Apply what you read:
(a) In the text below about stopping lava flows, begin at the words "Diversion barriers exploit" and stop after "walls to fail.". Copy that part word for word.
(b) According to the text below about stopping lava flows, how many pumps were eventually used during the 1973 Eldfell eruption?

Text for analysis:
What Can Stop Lava? Methods for Stopping a Lava Flow

Lava, the molten rock extruded onto Earth’s surface, is a destructive natural force. Erupting at temperatures typically ranging from 700 to 1200°C, lava flows present an immense challenge to human intervention. Stopping or redirecting lava is difficult because it requires dissipating the tremendous thermal energy needed for the high-energy liquid to solidify.

Why Stopping Lava is Difficult

The physical properties of lava make interventions challenging. Lava contains a vast amount of thermal energy that must be overcome to force premature solidification. It is also a high-viscosity liquid, roughly 10,000 to 100,000 times more viscous than water, though viscosity varies based on composition and temperature.

Lower-viscosity lavas, like pāhoehoe, flow easily but develop an insulating crust, allowing the fluid core to flow great distances underneath. Higher-viscosity ʻaʻā lava is chunky and blocky; it moves slower but exerts tremendous pressure. Stopping the flow requires contending with the molten rock’s density, its insulating crust, and the massive energy needed to cool it below its solidification point.

Cooling Lava Flows with Water

The most direct intervention method is rapid cooling of the flow front using water. This technique forces the lava to solidify by rapidly extracting heat from the molten rock. The resulting solid crust acts as an insulating dam, slowing or stopping the advance of the material behind it.

This operation requires massive logistics and huge volumes of water delivered directly onto the lava’s surface. During the 1973 Eldfell eruption on Heimaey, Iceland, authorities pumped millions of cubic meters of cold seawater onto the advancing ʻaʻā flow threatening the town’s harbor. The effort escalated quickly, eventually utilizing a dredging boat and thirty-two pumps.

Piping water close to the lava was dangerous, requiring flexible plastic pipes kept cool by the constant flow of seawater inside. This operation successfully slowed the advance and preserved the harbor entrance, demonstrating that forced cooling can be effective. However, this method is primarily feasible in coastal or island locations where a nearly limitless supply of seawater is available.

Using Barriers and Diversion Channels

When stopping the flow is impossible, the goal shifts to redirecting it away from populated areas or critical infrastructure using constructed barriers. These physical obstructions range from simple earthen walls to robust structures made of gabions or loose rock. A barrier’s success depends heavily on the lava’s viscosity, the local topography, and the speed of construction.

Diversion barriers exploit the terrain, guiding the flow into unpopulated areas or pre-dug channels. Experiments in Iceland showed that earthen barriers built from local soil could delay lava advancement by up to sixteen days and redirect it away from vulnerable areas. However, rapidly flowing pāhoehoe lava can accumulate and overtop a barrier, while the pressure from blocky ʻaʻā lava can cause walls to fail.

Data block:
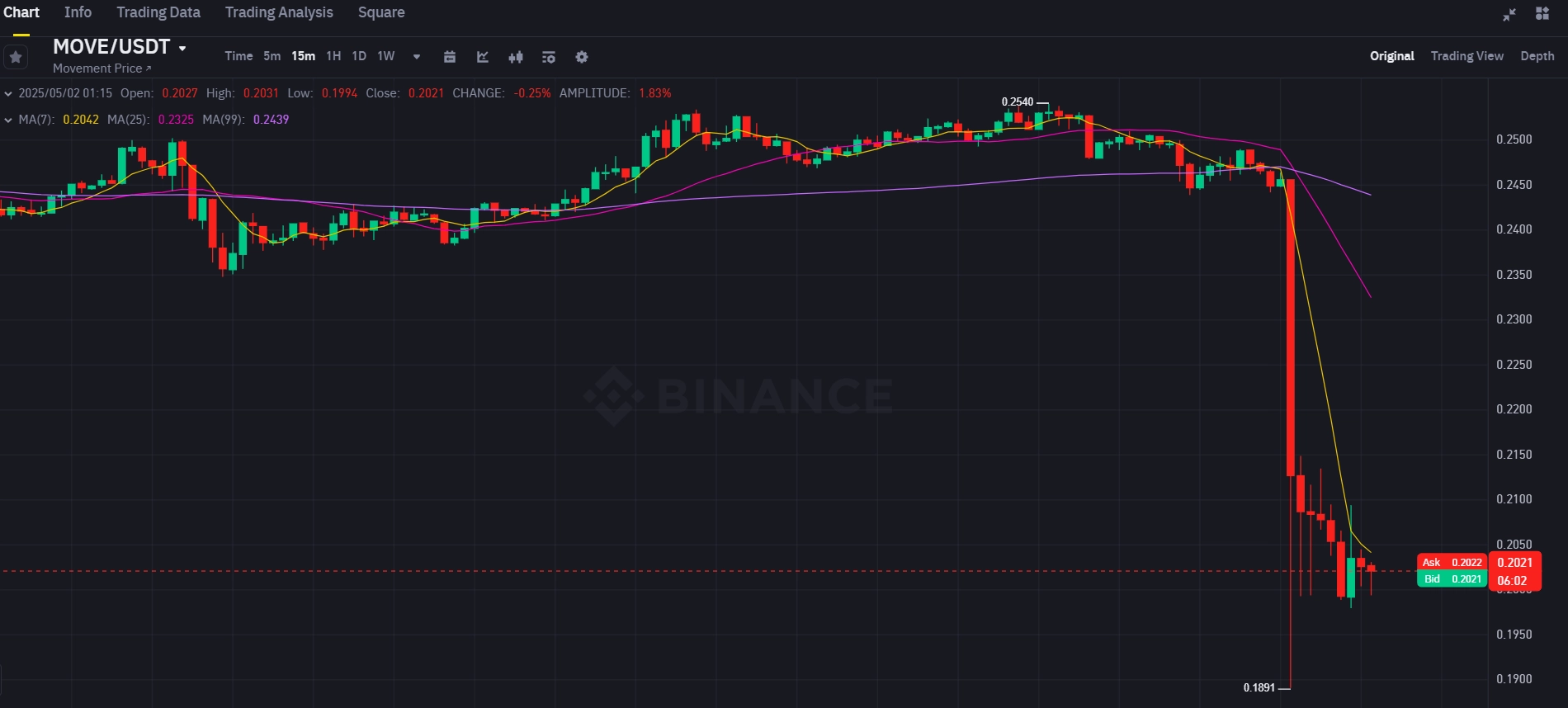Open the more time intervals dropdown arrow

417,57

Solutions:
(a)
Diversion barriers exploit the terrain, guiding the flow into unpopulated areas or pre-dug channels. Experiments in Iceland showed that earthen barriers built from local soil could delay lava advancement by up to sixteen days and redirect it away from vulnerable areas. However, rapidly flowing pāhoehoe lava can accumulate and overtop a barrier, while the pressure from blocky ʻaʻā lava can cause walls to fail.

(b) Thirty-two.